(Stored records)
--- START ---
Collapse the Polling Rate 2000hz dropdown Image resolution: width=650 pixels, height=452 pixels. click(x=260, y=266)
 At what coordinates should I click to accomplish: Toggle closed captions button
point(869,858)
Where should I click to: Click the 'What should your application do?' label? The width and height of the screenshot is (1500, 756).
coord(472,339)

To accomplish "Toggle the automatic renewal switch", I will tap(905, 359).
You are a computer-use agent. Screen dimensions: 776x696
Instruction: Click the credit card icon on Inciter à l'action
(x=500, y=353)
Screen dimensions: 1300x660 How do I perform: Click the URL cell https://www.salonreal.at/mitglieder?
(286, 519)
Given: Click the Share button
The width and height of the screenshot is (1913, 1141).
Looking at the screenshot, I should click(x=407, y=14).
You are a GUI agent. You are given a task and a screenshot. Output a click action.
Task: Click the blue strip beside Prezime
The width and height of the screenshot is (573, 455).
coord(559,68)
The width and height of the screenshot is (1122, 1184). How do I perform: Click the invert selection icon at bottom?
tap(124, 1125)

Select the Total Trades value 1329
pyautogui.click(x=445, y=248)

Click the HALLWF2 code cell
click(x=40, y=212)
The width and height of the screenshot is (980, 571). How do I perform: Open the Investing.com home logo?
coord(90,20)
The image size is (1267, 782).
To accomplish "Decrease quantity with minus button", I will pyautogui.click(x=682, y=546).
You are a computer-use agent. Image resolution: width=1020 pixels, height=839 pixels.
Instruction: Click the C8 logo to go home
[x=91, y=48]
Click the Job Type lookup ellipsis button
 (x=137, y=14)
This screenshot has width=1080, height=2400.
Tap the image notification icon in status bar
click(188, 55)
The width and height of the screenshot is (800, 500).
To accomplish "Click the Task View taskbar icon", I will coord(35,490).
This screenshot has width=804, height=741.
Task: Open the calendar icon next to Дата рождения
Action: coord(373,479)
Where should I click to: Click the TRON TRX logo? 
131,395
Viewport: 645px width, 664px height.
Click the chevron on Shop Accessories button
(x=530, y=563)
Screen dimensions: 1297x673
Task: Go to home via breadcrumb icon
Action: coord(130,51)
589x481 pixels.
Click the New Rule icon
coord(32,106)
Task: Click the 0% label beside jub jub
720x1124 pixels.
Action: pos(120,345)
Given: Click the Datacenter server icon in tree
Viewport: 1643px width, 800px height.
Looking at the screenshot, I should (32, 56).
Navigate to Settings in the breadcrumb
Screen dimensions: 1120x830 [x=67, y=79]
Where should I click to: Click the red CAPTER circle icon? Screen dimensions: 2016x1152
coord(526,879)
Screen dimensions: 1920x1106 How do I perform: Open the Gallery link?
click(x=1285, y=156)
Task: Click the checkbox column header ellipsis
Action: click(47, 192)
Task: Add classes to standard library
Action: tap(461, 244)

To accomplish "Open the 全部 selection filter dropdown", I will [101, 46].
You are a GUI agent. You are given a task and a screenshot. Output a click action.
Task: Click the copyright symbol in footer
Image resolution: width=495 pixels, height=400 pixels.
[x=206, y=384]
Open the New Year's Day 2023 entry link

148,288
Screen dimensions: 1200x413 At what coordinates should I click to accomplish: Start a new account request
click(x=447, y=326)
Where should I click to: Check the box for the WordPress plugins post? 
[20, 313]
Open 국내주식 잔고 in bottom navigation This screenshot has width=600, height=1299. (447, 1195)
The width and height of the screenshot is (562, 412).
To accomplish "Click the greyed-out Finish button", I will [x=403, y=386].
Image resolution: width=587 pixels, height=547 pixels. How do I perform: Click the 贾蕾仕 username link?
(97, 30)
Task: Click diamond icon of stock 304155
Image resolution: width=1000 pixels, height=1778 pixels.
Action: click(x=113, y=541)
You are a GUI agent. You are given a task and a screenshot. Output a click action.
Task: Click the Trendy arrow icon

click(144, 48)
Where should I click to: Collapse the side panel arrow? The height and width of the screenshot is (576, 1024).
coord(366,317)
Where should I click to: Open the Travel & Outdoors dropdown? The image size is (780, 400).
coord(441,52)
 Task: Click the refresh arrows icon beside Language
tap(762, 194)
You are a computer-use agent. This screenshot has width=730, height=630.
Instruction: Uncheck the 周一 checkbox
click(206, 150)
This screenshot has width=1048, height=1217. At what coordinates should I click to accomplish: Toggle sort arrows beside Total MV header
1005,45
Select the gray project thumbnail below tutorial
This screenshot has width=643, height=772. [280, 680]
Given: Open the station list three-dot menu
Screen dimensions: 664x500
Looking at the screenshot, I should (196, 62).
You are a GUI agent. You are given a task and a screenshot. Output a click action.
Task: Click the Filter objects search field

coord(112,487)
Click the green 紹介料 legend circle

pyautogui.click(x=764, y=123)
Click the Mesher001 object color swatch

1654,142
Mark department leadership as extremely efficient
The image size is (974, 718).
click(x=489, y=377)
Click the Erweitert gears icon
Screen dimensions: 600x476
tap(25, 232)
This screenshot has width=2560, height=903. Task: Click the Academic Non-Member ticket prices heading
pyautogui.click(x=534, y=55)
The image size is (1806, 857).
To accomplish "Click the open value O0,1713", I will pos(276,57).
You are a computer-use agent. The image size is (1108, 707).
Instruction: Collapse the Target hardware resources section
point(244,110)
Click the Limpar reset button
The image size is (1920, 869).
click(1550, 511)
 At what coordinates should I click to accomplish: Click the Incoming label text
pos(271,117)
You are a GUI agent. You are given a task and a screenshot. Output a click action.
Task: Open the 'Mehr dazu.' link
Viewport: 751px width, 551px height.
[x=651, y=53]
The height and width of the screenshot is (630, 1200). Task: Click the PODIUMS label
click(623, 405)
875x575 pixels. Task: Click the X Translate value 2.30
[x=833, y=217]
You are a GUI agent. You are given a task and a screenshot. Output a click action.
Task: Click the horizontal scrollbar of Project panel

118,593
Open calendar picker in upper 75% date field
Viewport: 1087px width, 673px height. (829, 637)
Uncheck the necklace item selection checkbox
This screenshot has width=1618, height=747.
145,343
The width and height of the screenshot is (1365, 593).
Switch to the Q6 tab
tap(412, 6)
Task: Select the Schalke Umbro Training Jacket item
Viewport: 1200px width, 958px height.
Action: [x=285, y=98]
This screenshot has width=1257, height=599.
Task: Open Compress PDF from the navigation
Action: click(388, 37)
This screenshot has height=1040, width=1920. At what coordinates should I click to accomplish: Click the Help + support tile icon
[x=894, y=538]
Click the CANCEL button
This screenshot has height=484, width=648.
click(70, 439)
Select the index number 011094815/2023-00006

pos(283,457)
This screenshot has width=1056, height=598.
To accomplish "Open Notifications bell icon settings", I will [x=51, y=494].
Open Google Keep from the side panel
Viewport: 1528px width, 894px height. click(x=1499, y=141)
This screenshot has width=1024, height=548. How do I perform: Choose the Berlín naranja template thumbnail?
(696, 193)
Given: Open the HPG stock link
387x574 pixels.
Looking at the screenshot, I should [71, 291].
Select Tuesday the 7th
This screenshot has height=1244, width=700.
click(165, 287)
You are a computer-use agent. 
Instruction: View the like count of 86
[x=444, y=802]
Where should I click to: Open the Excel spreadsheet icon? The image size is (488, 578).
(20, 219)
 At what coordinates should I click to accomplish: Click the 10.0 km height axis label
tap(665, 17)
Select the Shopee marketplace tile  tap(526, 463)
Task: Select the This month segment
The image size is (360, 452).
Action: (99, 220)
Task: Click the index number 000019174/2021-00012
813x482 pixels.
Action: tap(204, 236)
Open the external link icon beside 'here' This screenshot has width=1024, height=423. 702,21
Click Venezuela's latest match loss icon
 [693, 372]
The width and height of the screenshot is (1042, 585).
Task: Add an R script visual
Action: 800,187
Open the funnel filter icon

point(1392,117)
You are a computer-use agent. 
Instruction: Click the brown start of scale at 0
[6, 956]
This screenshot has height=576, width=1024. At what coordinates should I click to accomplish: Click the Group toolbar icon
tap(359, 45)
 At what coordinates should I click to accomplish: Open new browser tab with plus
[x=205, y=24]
--- END ---
Among the records above, repeat exactly the line with "Task: Click diamond icon of stock 304155", the line with "You are a computer-use agent. The", and every line in between, and only those.

REPLY TO THE EXERCISE:
Task: Click diamond icon of stock 304155
Image resolution: width=1000 pixels, height=1778 pixels.
Action: click(x=113, y=541)
You are a GUI agent. You are given a task and a screenshot. Output a click action.
Task: Click the Trendy arrow icon

click(144, 48)
Where should I click to: Collapse the side panel arrow? The height and width of the screenshot is (576, 1024).
coord(366,317)
Where should I click to: Open the Travel & Outdoors dropdown? The image size is (780, 400).
coord(441,52)
 Task: Click the refresh arrows icon beside Language
tap(762, 194)
You are a computer-use agent. This screenshot has width=730, height=630.
Instruction: Uncheck the 周一 checkbox
click(206, 150)
This screenshot has width=1048, height=1217. At what coordinates should I click to accomplish: Toggle sort arrows beside Total MV header
1005,45
Select the gray project thumbnail below tutorial
This screenshot has width=643, height=772. [280, 680]
Given: Open the station list three-dot menu
Screen dimensions: 664x500
Looking at the screenshot, I should (196, 62).
You are a GUI agent. You are given a task and a screenshot. Output a click action.
Task: Click the Filter objects search field

coord(112,487)
Click the green 紹介料 legend circle

pyautogui.click(x=764, y=123)
Click the Mesher001 object color swatch

1654,142
Mark department leadership as extremely efficient
The image size is (974, 718).
click(x=489, y=377)
Click the Erweitert gears icon
Screen dimensions: 600x476
tap(25, 232)
This screenshot has width=2560, height=903. Task: Click the Academic Non-Member ticket prices heading
pyautogui.click(x=534, y=55)
The image size is (1806, 857).
To accomplish "Click the open value O0,1713", I will pos(276,57).
You are a computer-use agent. The image size is (1108, 707).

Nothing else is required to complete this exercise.